1.Obligatory Gift Giving is Stupid

Someone had to say it. I HATE obligatory gift giving occasions. Some marketing genius decided that every holiday be turned into a retail frenzy, Christmas being the biggest one of all. Every childhood memory of Christmas I have does NOT revolve around the gifts I received. I remember sipping hot chocolates with my Dad, cruising around neighborhoods “ooo-ing” and “ahhh-ing” over lights with holiday classics playing in the background. I remember untangling mountains of beads to wrap around the tree, counting down the days till December 25th on my advent calendar and passing the candlelight at Christmas Eve service. But most of all I remember having my whole family together, eating, smiling, celebrating all of us being in each other’s lives. Around this time of year, I feel a deep appreciation for my family and the people that love me the most.
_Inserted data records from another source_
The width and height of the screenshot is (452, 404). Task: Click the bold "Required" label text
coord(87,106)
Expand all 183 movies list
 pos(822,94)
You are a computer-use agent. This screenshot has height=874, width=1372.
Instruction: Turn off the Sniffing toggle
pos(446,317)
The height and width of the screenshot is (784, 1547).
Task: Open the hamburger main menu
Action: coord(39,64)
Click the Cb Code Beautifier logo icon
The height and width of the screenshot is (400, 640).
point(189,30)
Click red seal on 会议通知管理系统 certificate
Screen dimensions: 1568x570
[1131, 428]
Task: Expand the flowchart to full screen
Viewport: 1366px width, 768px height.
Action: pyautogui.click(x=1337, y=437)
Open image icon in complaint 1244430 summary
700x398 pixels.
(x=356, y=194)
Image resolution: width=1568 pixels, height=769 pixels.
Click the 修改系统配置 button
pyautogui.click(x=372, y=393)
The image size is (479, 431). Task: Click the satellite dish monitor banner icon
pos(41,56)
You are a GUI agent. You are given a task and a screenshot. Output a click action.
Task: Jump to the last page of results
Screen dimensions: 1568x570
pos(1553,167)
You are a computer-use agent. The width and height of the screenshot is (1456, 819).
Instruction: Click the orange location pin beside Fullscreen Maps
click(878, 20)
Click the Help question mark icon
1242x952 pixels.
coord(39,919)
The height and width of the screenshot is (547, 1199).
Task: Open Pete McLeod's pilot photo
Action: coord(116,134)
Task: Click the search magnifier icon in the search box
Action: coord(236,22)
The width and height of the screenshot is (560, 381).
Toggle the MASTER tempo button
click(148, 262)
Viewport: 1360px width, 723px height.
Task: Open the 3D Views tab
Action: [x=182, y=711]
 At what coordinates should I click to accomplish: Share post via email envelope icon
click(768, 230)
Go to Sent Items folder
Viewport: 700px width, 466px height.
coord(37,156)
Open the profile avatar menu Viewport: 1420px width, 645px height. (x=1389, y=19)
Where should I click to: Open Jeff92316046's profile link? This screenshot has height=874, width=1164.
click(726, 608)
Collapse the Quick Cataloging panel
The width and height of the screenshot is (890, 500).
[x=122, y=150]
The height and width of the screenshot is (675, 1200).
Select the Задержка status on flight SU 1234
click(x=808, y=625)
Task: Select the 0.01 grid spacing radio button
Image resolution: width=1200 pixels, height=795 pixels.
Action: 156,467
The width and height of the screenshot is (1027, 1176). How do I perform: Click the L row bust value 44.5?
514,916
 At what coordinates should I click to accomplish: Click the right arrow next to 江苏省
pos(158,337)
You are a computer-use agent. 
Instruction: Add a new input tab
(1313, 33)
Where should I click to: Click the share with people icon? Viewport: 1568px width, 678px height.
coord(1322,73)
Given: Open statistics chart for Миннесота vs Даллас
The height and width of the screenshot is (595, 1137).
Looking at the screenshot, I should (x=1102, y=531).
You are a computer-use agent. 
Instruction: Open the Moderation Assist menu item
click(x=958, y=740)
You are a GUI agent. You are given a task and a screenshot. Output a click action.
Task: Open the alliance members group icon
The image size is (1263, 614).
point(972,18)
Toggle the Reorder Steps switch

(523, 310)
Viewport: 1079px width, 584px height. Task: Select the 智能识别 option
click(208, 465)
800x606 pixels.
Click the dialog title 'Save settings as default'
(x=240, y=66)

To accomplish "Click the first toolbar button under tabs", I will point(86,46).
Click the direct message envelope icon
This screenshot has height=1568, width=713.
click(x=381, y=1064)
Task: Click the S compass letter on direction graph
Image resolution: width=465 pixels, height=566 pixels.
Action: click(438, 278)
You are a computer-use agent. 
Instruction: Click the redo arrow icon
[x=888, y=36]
Sure I WANT to get them something, but I truly believe the best present of all is YOUR PRESENCE.

Now that that’s out of the way, let’s talk about what happened to me today while Christmas shopping that REALLY really upset me.

I don’t go to department stores anymore. I just don’t. I haven’t been in months and don’t really plan to. Being a student, blogger, podcaster entrepreneur AND having an actual job I’ve learned to live below my means a tiny bit. I don’t spend money on $100 yoga pants or go get my nails done every week like I used to. Heck, I don’t even wear makeup or let alone do my hair that often! And I’ve really come to accept that. So when I walked up into Nordstrom’s today, I freaking lost it.

Why? Consumerism and GUILT based marketing…that’s why.

2.Companies Instill Fear to get YOU to Buy

As soon as I stepped into Nordstrom’s I got an instant feeling of inadequacy. I was wearing 4-year-old yoga pants, an oversized outdated shirt and SKETCHERS. Normally I wouldn’t give af about this, but I felt out of place here. I was bombarded with clothing, jewelry and shoes I’ve never seen before. Instantly, I felt like I was “missing out” on life because mine didn’t include a $200 Movato watch. And that’s just the vulnerability companies want you to experience. There’s a reason they spray beautiful perfumes, display the best clothes, play trendy music and shower you with sensory over load. Stores want you dreaming of a picture-esc fairly tale life, feeling like shit because you don’t have it, and then spending money on items you cant afford to supposedly “up” your social status.

I have news for you, social status doesn’t exist if you don’t let it. I’m not poor, but I FELT poor being in that store. I feel beautiful on most days, but FELT like the ugly duckling there.

So if THIS is what Christmas is about then I want no part. Christmas is about the memories, the time, the companionship. Not the wish lists, Kendra Scott earrings, IPhone 7s and Lulu Lemons. We ARE adequate with out personal possessions. What makes us adequate is our personal perception, and the relationships we hold with those that add to that personal perception.

That being said, I still bought my family gifts. But I did it because I LOVE them, not because I have to. From now on, I vow to only give gifts that are meaningful, personal and show how much those people mean to me. Not just because it was an obligation. I freaking love Christmas and always will. I just wish manipulation and marketing were not involved with such a heartfelt time.

Happy holidays friends. Enjoy your family time and tell someone you love them. Now go watch a Hallmark movie!!